The Alienstock website now states that any performances that take place at the Little A’Le’Inn “will not be affiliated with Alienstock’s brand or likeness.”

According to the website for the festival in Rachel, the musical lineup will include The Weird Kids, The Battery Electric, Daylight Sinners, Future Twin, Will B, Speed of Light, D Pel, Madison Deaver, Doglord, Lauren Kershner, The John Whites, The Will Shambergs, Plnt9, Bryce Xavier, Blunderbusst, Brothers of Alien Rock, Pynk Le’monade, Sad bug, and Symptom.

Music producer and songwriter Mike Fern of the Brothers of Alien Rock, a Florida-based group that dresses up in silver alien costumes and masquerades as a band of “stranded aliens left on Earth” with the “will to rock,” told TIME that the Brothers have even worked up some new singles to perform at the festival on Saturday.

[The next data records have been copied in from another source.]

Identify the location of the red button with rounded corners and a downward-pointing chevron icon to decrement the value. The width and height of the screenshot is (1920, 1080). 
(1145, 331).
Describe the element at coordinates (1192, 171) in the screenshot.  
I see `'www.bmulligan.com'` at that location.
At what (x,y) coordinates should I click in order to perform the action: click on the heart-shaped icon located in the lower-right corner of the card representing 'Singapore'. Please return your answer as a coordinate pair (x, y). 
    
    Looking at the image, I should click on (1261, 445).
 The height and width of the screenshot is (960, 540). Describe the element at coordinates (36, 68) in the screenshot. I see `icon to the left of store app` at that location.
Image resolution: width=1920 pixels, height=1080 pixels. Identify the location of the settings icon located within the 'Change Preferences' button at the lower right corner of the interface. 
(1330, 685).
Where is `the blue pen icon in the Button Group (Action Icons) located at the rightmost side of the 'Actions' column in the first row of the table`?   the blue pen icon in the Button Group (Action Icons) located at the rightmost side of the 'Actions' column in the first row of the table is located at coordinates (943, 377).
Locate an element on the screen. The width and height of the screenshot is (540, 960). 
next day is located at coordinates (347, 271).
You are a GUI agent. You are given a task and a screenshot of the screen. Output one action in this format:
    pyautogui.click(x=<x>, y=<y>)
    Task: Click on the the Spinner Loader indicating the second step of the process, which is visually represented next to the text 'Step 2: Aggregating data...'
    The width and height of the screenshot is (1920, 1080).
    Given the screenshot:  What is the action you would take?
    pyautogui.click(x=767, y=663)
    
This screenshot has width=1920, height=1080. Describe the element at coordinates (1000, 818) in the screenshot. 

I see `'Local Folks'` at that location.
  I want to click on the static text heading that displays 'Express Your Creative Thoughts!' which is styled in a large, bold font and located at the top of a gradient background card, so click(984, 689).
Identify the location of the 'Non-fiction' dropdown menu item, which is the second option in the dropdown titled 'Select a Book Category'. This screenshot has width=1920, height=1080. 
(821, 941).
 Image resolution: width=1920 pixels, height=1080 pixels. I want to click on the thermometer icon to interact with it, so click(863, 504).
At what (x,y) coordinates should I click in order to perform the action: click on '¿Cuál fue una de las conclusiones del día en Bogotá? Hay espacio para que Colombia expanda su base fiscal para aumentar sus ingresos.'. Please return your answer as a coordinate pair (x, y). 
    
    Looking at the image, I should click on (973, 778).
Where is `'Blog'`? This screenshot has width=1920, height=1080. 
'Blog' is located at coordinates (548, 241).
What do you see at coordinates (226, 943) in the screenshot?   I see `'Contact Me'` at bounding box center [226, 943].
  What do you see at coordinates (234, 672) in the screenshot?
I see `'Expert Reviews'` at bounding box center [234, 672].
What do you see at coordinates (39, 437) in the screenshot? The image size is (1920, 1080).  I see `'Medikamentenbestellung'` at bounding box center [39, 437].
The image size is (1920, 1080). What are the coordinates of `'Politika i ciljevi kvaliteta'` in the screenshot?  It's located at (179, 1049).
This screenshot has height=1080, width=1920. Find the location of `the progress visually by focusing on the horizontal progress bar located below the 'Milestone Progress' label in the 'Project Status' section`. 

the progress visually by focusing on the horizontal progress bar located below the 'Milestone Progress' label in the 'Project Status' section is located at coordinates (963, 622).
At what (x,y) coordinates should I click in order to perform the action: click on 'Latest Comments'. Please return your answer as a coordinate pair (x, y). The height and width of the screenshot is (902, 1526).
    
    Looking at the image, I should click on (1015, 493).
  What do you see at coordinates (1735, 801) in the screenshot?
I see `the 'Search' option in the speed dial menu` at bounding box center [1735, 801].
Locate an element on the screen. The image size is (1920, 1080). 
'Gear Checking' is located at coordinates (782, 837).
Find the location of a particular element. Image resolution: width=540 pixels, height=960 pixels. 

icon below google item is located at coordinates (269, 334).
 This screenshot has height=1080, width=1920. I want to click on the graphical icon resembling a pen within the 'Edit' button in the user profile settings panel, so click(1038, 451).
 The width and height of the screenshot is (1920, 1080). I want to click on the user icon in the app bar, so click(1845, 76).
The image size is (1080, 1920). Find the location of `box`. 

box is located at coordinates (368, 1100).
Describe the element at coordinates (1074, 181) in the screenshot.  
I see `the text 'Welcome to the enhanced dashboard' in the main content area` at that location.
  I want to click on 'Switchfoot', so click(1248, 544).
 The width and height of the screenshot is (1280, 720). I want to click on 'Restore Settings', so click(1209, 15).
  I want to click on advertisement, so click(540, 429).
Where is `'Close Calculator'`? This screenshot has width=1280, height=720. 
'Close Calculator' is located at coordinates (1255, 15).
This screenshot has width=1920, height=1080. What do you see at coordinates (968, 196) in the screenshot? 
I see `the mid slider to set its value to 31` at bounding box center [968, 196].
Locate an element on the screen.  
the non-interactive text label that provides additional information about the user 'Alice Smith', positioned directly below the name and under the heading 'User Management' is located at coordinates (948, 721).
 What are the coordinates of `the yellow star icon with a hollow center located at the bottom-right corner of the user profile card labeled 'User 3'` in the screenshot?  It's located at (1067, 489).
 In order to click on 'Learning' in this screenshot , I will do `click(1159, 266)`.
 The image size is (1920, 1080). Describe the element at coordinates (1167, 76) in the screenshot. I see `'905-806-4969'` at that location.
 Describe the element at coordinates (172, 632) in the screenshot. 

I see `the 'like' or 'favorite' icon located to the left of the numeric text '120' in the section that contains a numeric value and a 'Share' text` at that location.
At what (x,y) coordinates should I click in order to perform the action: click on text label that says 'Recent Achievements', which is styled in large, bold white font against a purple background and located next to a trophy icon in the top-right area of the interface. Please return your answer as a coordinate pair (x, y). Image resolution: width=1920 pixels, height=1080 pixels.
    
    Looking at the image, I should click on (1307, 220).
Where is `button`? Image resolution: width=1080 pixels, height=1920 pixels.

Fern says that one of the band’s new songs is an on-brand headbanger dubbed “Don’t Storm the Gates” that documents an alternate future in which humans help “rescue the aliens so they can go on to put on the greatest show of all time.”

How much are Alienstock tickets?

The Alienstock festival is free to the public but organizers were asking for donations to help pay for food and water, portable toilets, stages and music, staff, emergency services and security. The website for the festival in Rachel is offering weekend parking passes that range in price from $60 to $1000.

Roberts and Frank DiMaggio, a consultant who says he has years of experience producing festivals in Nevada, told TIME that all the money that was donated for the original festival has been refunded. “Anything that came in as a donation got refunded through PayPal,” DiMaggio said. “These kids never wanted to earn money from this.”

Area 51 Celebration is free. Attendees must be 21 or older to enter.

How have people responded to Alienstock?

A warning sign is posted at the back gate of the top-secret military installation at the Nevada Test and Training Range known as Area 51 near Rachel, Nevada on July 22, 2019.
A warning sign is posted at the back gate of the top-secret military installation at the Nevada Test and Training Range known as Area 51 near Rachel, Nevada on July 22, 2019.David Becker—Getty Images

Since Alienstock was officially announced on Friday, Aug. 9, over 11,000 people have clicked attending on the accompanying Facebook event while another 16,000 have said they are interested. Meanwhile, the Little A’LE’INN is already booked for the weekend. “We’re embracing it, that’s all we can do,” West told KVVU-TV.

Arnu told TIME that he thinks the festival in Rachel becoming more low-profile is probably the best possible outcome for everyone involved in the event. “I think it’s a blessing in disguise for them,” he said. “This makes it more manageable for [West].”

As of Sept. 10, the latest, but not entirely unexpected, development in the story was that two people actually attempted to go through with the original idea of invading Area 51, or at least a restricted government facility right outside of it. Police officers were called to the Nevada National Security Site, a government nuclear facility 10 miles outside the military installation, after two men were spotted inside its perimeter, the Nye County Sheriff’s Office said in a video statement.

The two men, later identified by deputies as Ties Granzier, 20, and Govert Charles Wilhelmus Jacob Sweep, 21, are both reportedly YouTubers from the Netherlands and were arrested on trespassing charges. Police said that Granzier and Sweep told them that they saw the “No Trespassing” signs at the facility but ignored them because they wanted to see the site, which is near Area 51.